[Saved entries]
- Opening Delimiter -

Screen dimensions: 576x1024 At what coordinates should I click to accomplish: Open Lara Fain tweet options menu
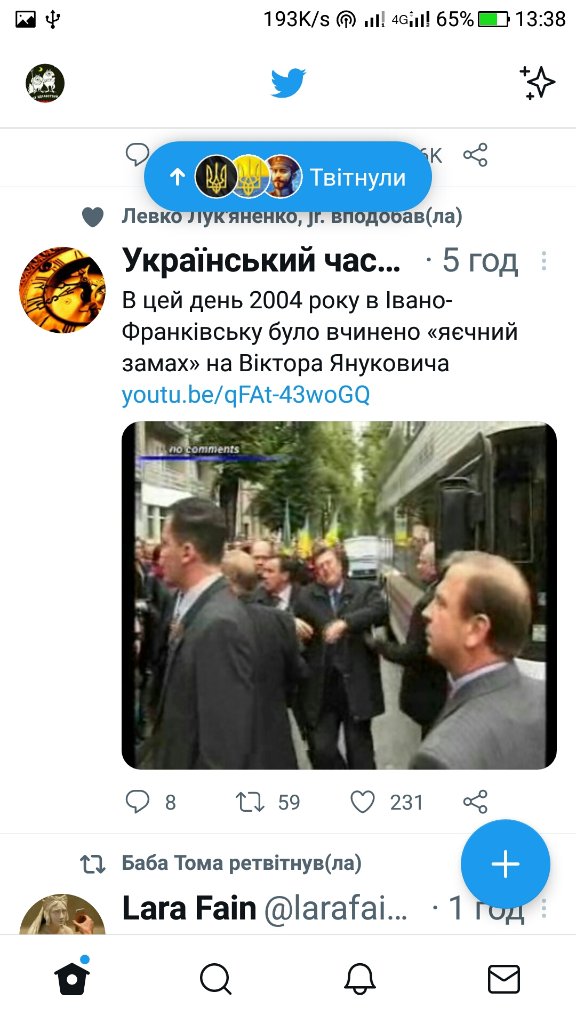tap(543, 908)
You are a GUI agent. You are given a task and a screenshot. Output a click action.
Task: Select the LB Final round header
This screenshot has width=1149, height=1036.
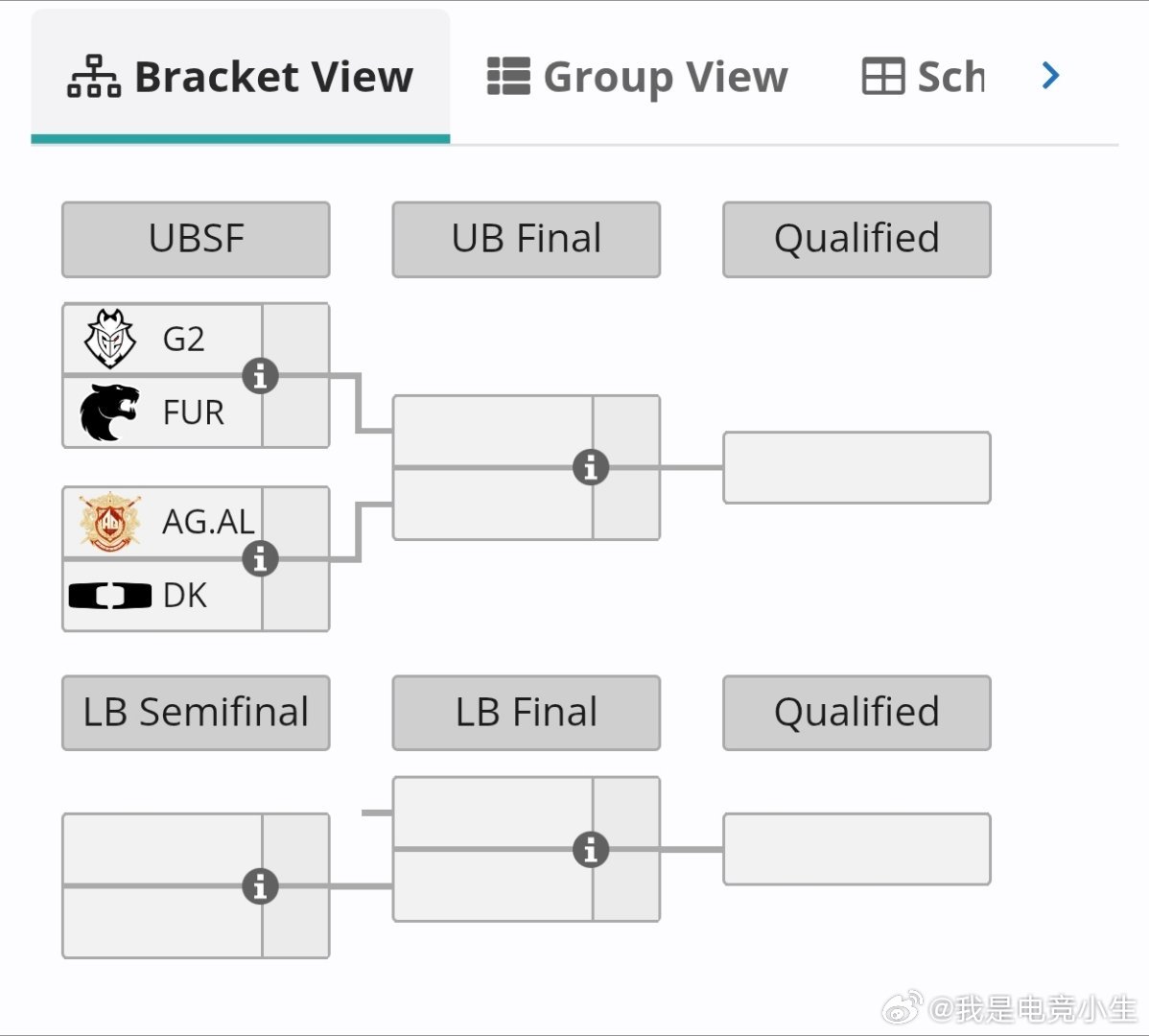[527, 713]
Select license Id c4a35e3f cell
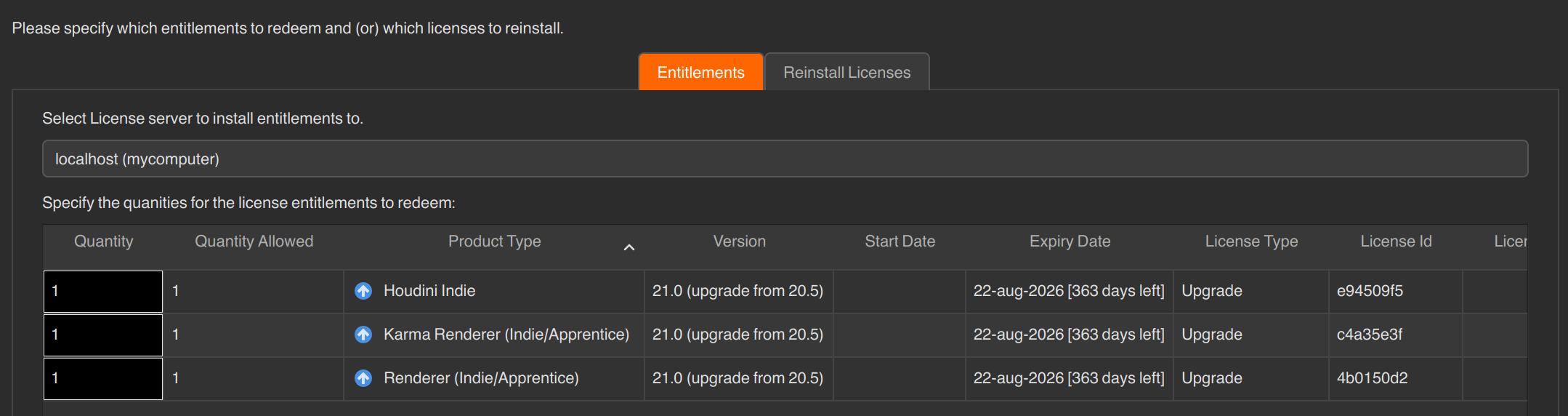The image size is (1568, 416). tap(1396, 335)
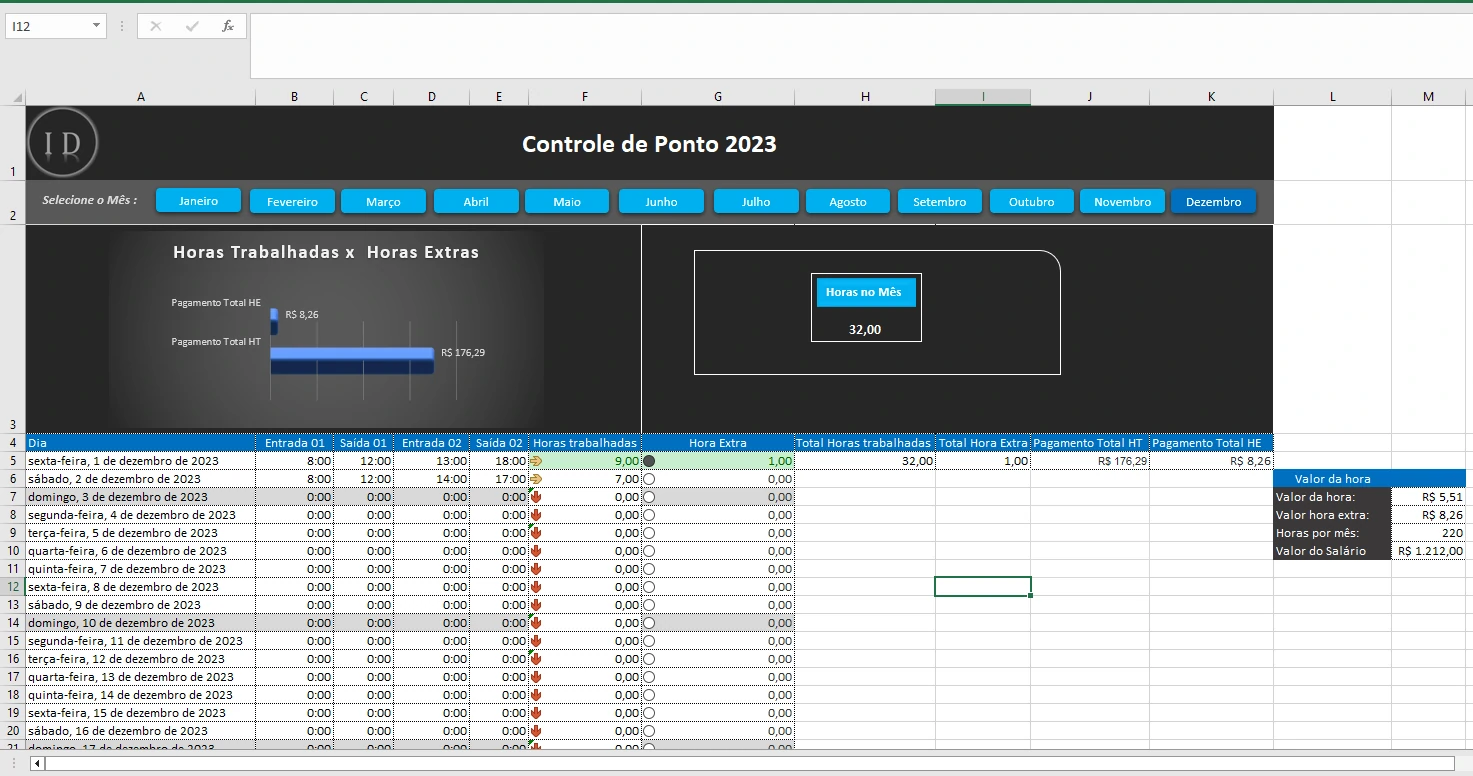The height and width of the screenshot is (776, 1473).
Task: Click the formula bar Cancel X icon
Action: (156, 26)
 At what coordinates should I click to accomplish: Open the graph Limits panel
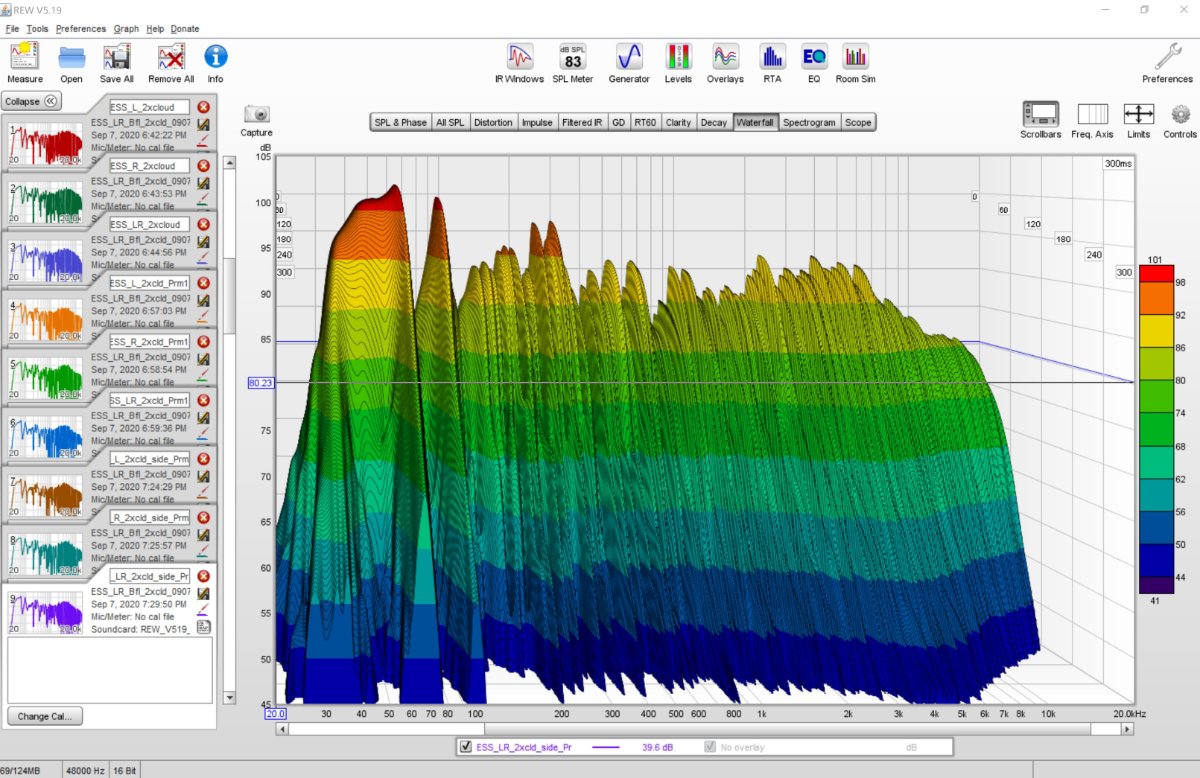click(x=1138, y=115)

- Closing Delimiter -

### [WHAT IS REQUIRED]
Print, with pictures removed, exactly the lines of the records above from the top through the line containing "Task: Select the LB Final round header".

### [RESPONSE AREA]
Screen dimensions: 576x1024 At what coordinates should I click to accomplish: Open Lara Fain tweet options menu
tap(543, 908)
You are a GUI agent. You are given a task and a screenshot. Output a click action.
Task: Select the LB Final round header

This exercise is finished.